◆ ABOUT THIS TASK ◆
Below are some records. Print exactly the lines between the one holding "This screenshot has height=1465, width=2520." and the one holding "the 'start thread", inclusive, and nothing else.

◆ INFORMATION PROVIDED ◆
▬▬▬▬▬▬▬▬▬▬
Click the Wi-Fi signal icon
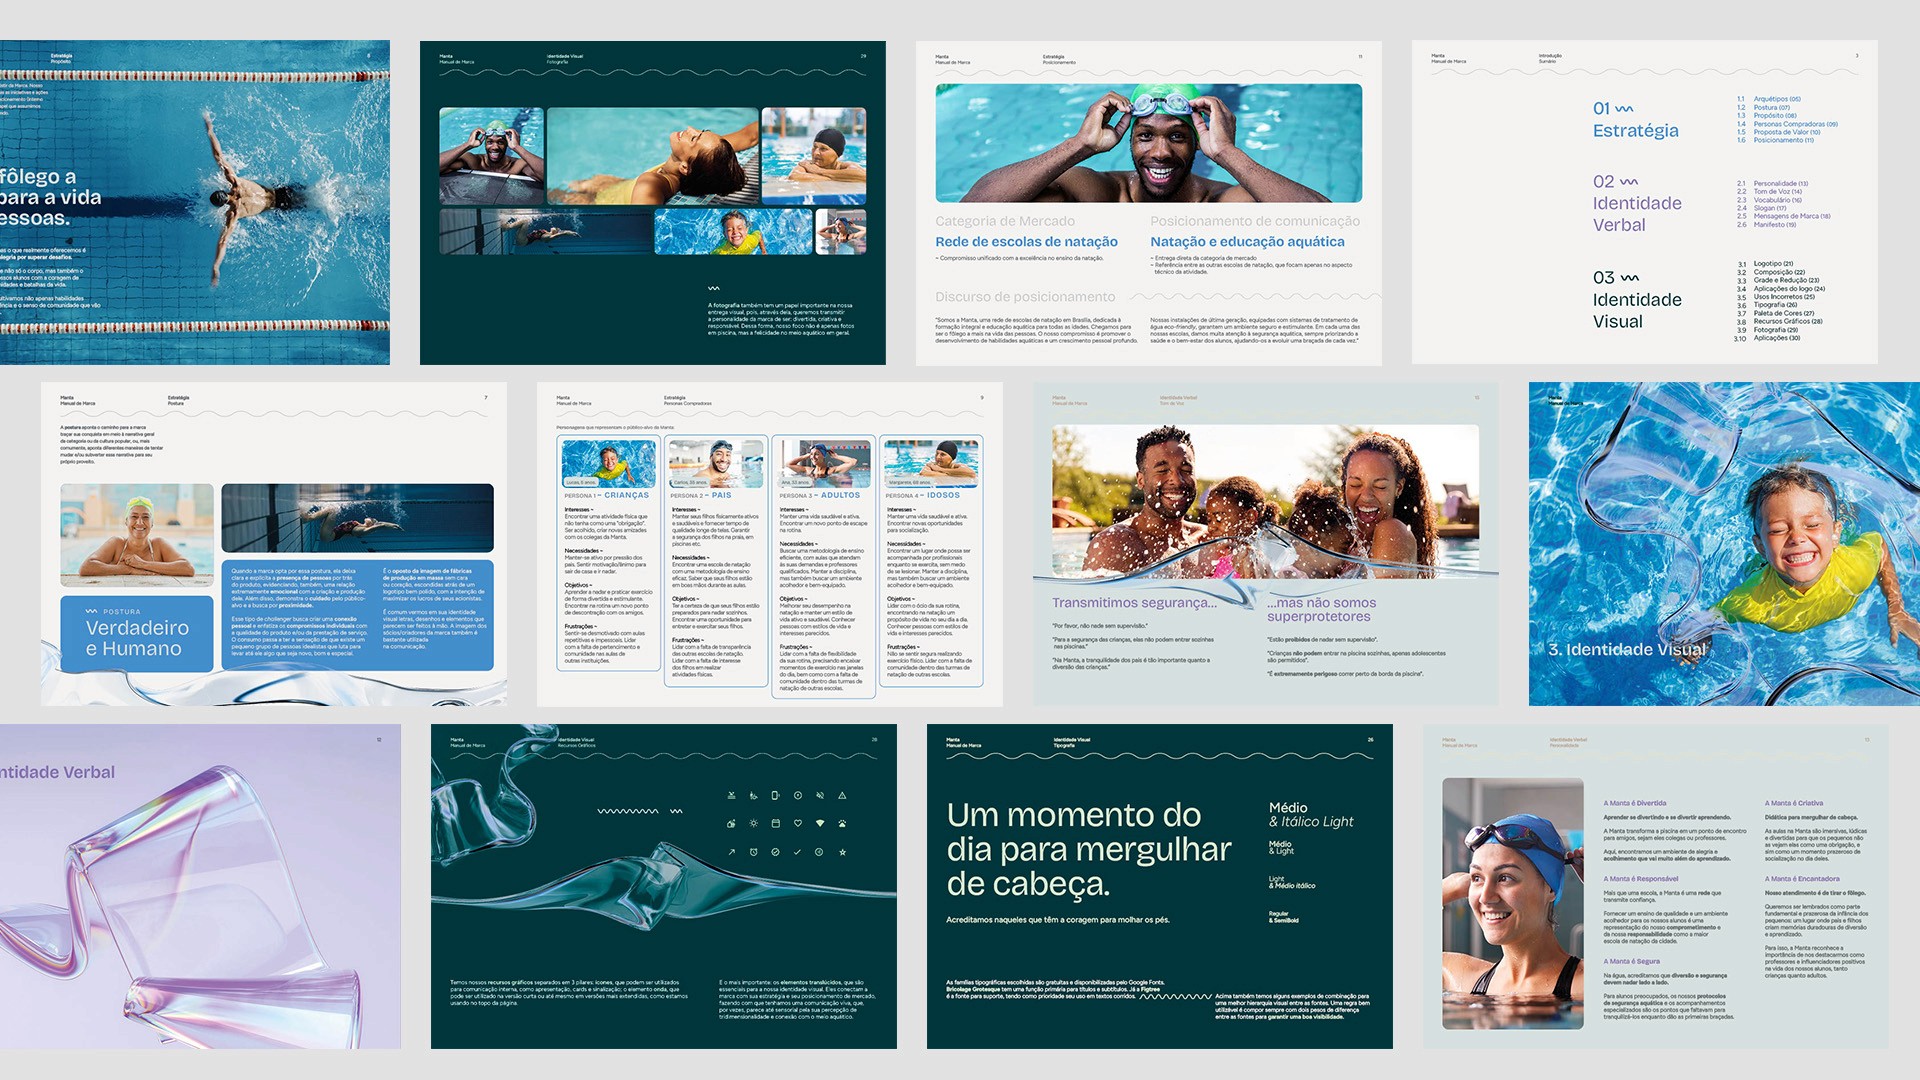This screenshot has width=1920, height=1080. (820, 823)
▬▬▬▬▬▬▬▬▬▬
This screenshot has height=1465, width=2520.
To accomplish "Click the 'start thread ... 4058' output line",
▬▬▬▬▬▬▬▬▬▬
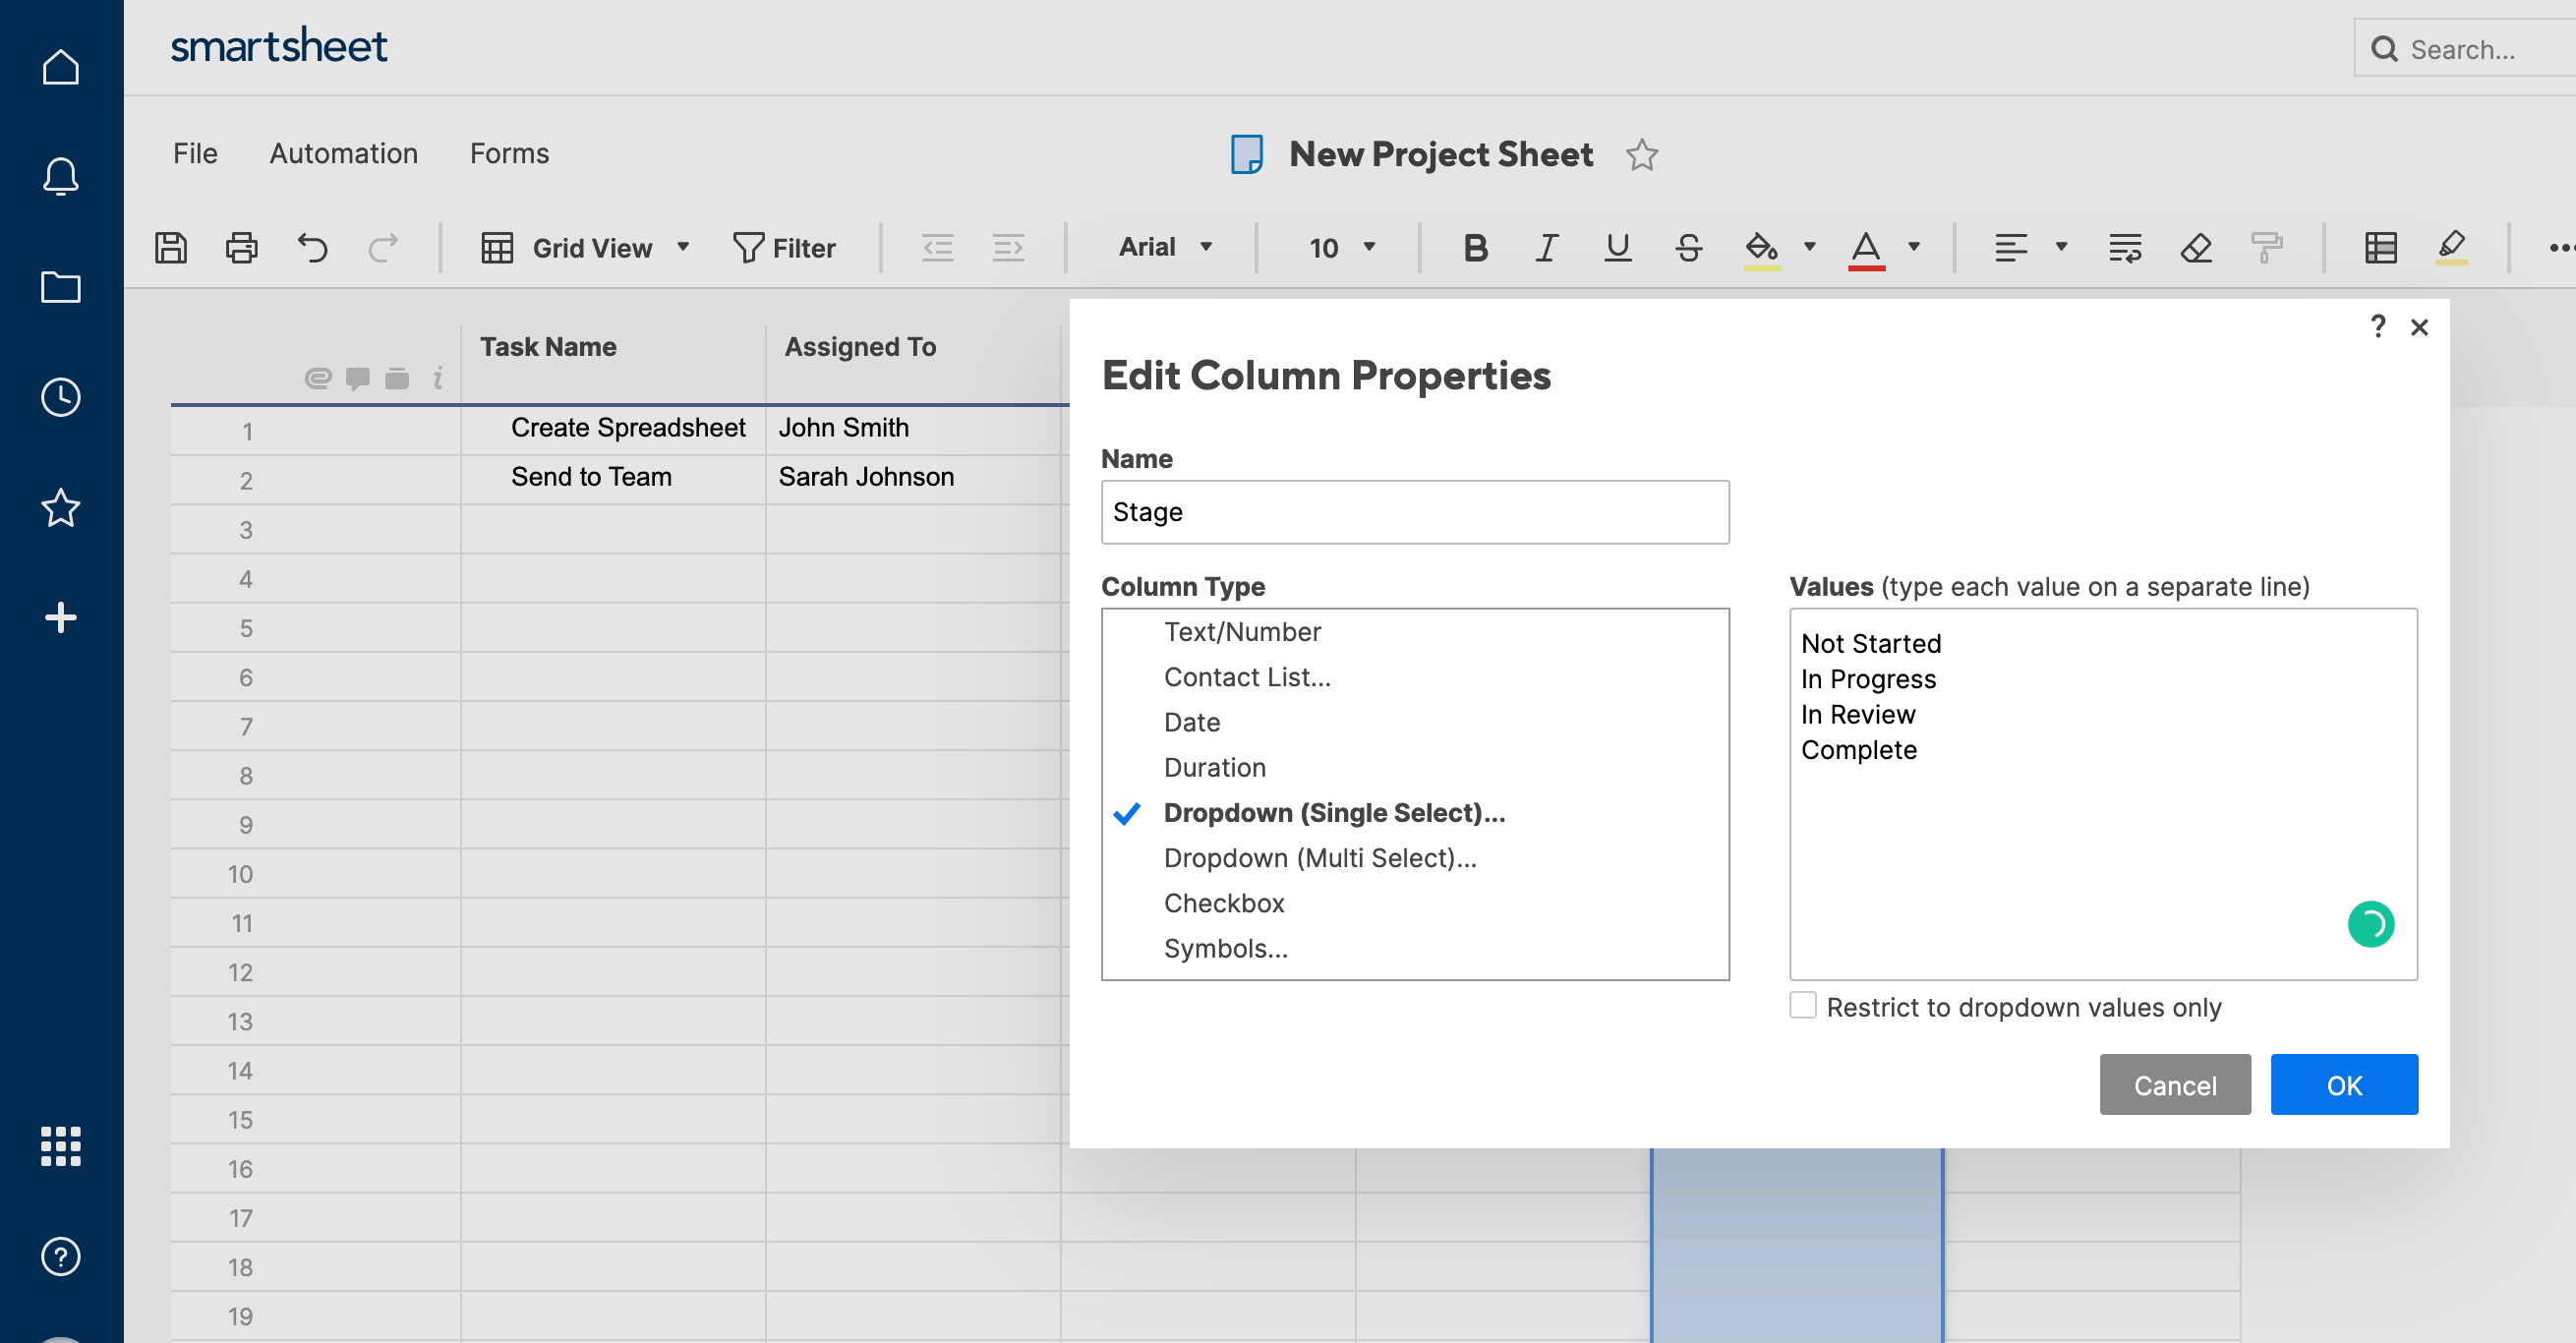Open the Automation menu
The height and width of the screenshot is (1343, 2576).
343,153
▬▬▬▬▬▬▬▬▬▬
◆ RESPONSE TO THIS EXERCISE ◆
This screenshot has height=1465, width=2520.
To accomplish "Click the 'start thread ... 4058' output line",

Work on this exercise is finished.